## Задание
Ответьте на вопросы по отрывку о марше, приведенному ниже:
1. Сколько человек шло за рассказчиком?
2. Сколько километров, по словам командира отделения, еще оставалось пройти?
3. Почему командир отделения не успевал даже отдохнуть?

## Текст упражнения
○ ○ ○ ○ ○

Назначенный четвертым стрелком, я взял два ящика с патронами и пошел последним дозорным впереди идущих за мной 300 человек. Шаги тяжелые, ремень карабина давно уже до крови натер ключицу. Брюки, сшитые из грубой ткани, до крови растерли внутреннюю поверхность бедер, а попадавший туда пот жег эти места огнем.

— Еще всего-навсего десять километров, ребята! — Наш вислоплечий командир отделения, нелюбимый и несносный, сказал это бодрым голосом. И никакого следа усталости, походка вразвалочку, как будто он целый день просидел где-то здесь. При этом у него не было времени даже отдохнуть, потому что его постоянно вызывали к командиру роты для доклада и постановки задач.

«Всего-навсего» десять километров! Первую сотню метров мы прошли как по горячей сковороде, пока голое мясо на ступнях снова не привыкло к нагрузке. Тазом вправо, тазом влево — подобие свободной походки. «Песок» в суставах нужно сначала снова тонко размолоть, прежде чем снова разовьешь маршевую скорость.

○ ○ ○ ○ ○

## Собранные данные
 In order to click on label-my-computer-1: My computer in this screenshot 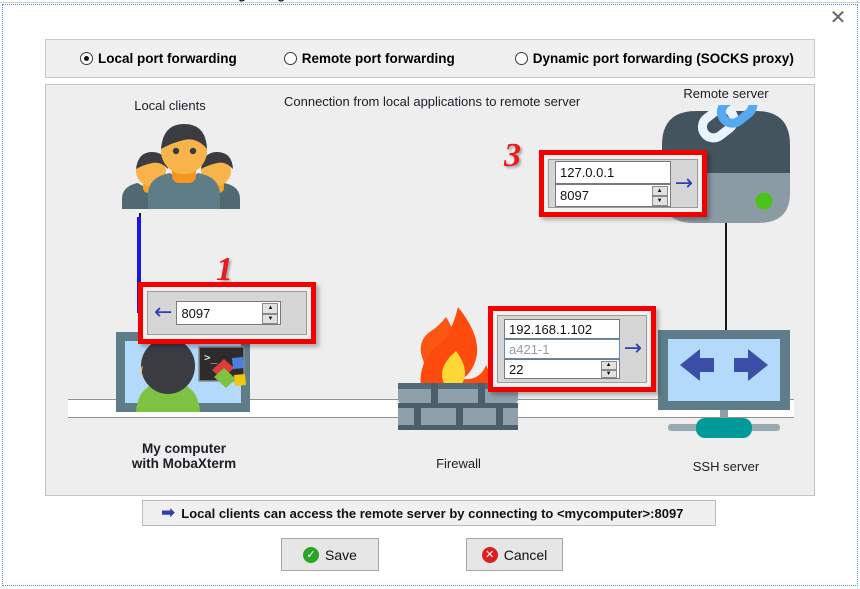, I will do `click(184, 448)`.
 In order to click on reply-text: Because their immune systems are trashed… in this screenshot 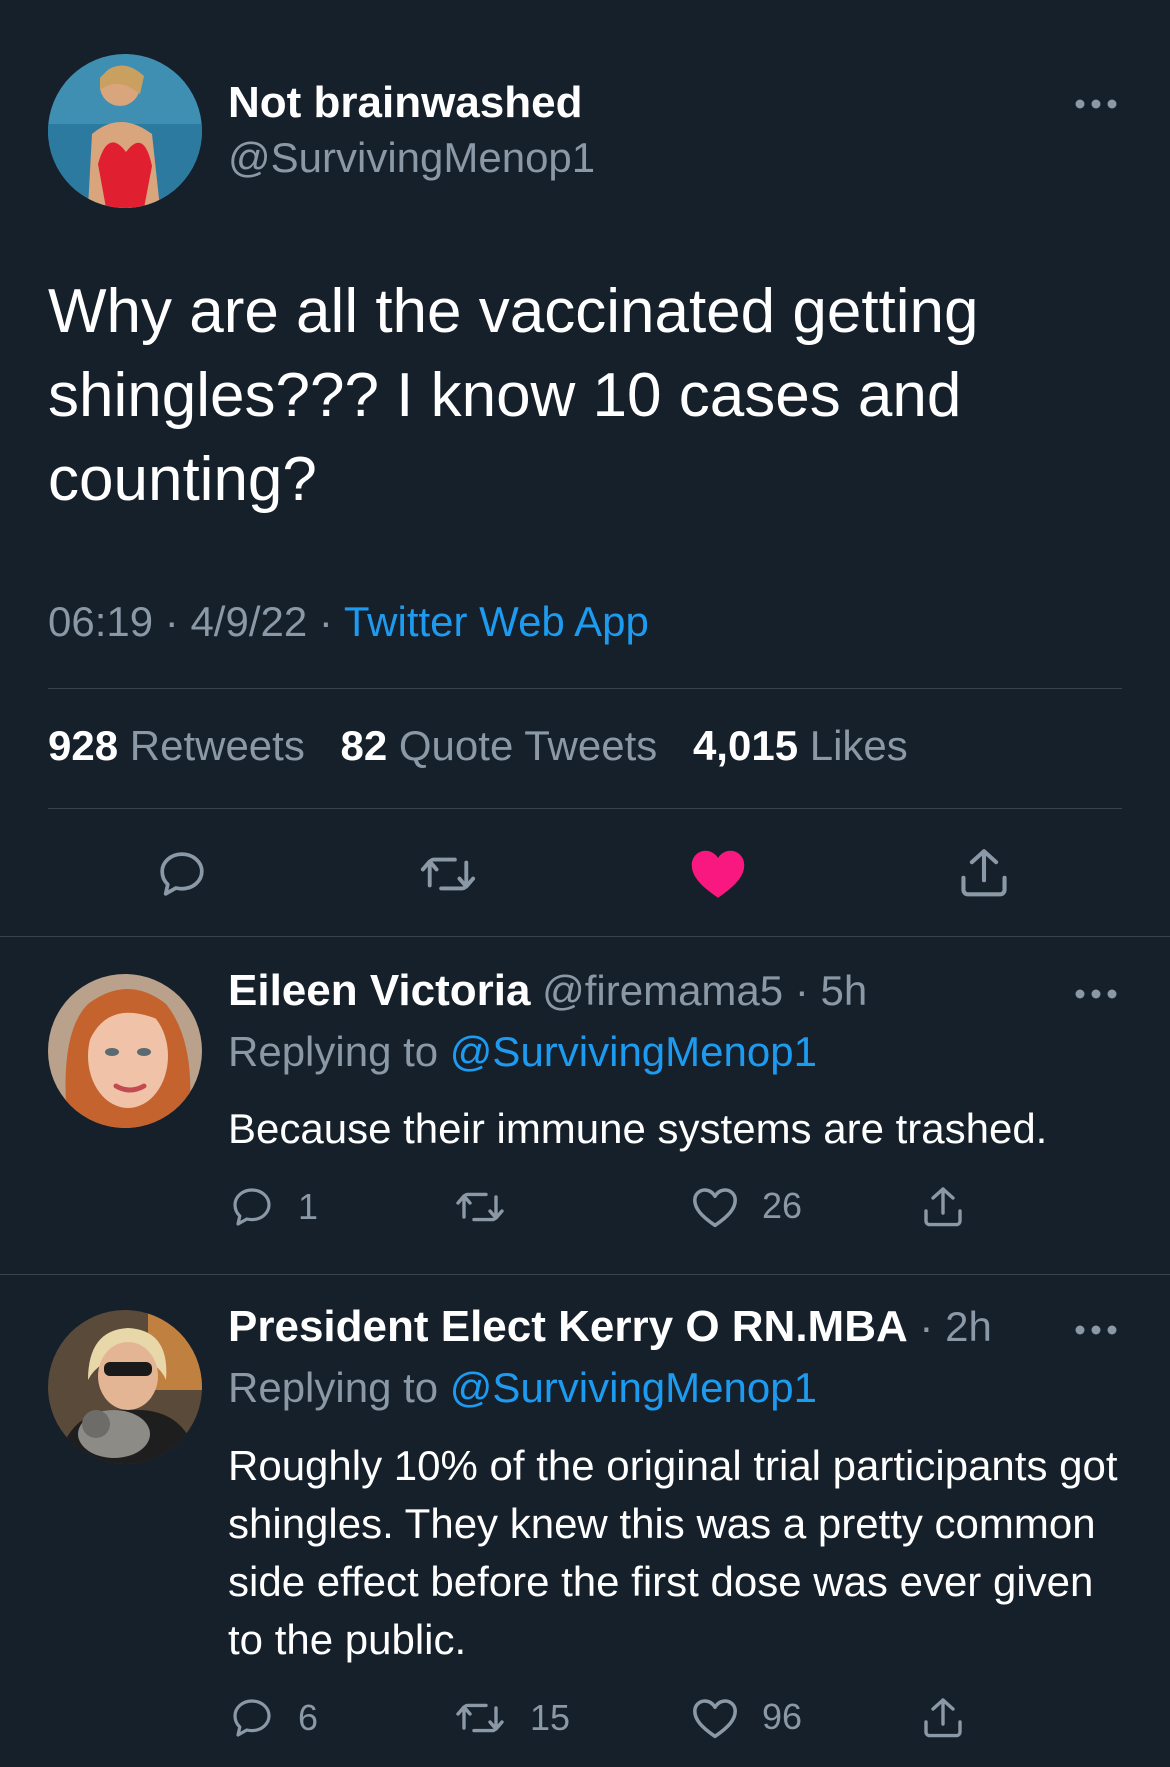, I will do `click(638, 1128)`.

○ ○ ○ ○ ○

## Письменный ответ
1. 300 человек.
2. Десять километров.
3. Его постоянно вызывали к командиру роты для доклада и постановки задач.